2.水などで口を洗い清める。うがいをする。
3.身に受けた恥辱・汚名などを消し去り、名誉を回復する。すすぐ。
4.水の中で揺り動かして洗う。すすぐ。

出典:明鏡国語辞典第三版(大修館書店)「濯ぐ」

「濯ぐ」には「すすぐ」「そそぐ」「ゆすぐ」の三通りの読み方があります。読み方によって同じ漢字でも意味が微妙に違っており、使用方法によってはすべてが正しい日本語として通じるとは限りません。洗濯機などで洗濯物を洗う場合はすべての読み方が正解です。うがいをする意味で使うなら「すすぐ」か「ゆすぐ」汚名を晴らし名誉を回復する意味で使うのなら「すすぐ」か「そそぐ」のどちらかを使います。

「濯ぐ」の語源は?

次に「濯ぐ」の語源を確認しておきましょう。「濯ぐ」は漢字一文字で「洗」とも表記できますが、「うがいをする」ことを表すときは「漱ぐ」とも書きます。小説家の夏目漱石のペンネームに使われている「漱」という漢字です。

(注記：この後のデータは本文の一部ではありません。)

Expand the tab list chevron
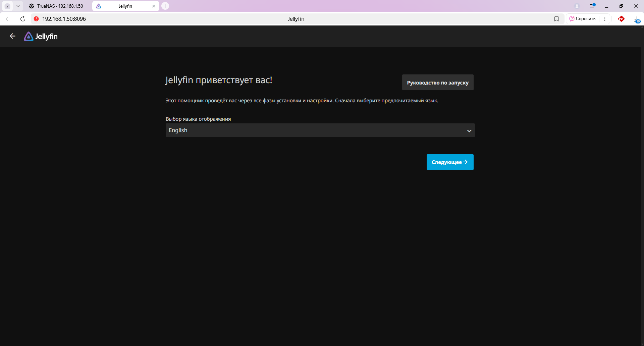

「漱石」は中国西晋時代の故事「漱石枕流(そうせきちんりゅう)」という文章に由来します。同時代の政治家・孫楚(そんそ)が「石に枕し流れに漱ぐ」と言うべきところを「石に漱ぎ流れに枕す」と言い間違ってしまい、誤りを指摘された際に「石に漱ぐのは歯を磨くため、流れに枕するのは耳を洗うためだ」とあくまで間違いを認めませんでした。この事例が転じて負け惜しみが強いことを意味するようになりました。夏目漱石はこの故事を参考に、自虐的に自分のペンネームに設定したと思われます。

ちなみに夏目漱石の本名は夏目金之助で、『吾輩は猫である』『坊っちゃん』『それから』『こゝろ』『明暗』など多くの小説を生みだし、明治の文豪ながらいまだに多くの愛読者がいる日本を代表する作家です。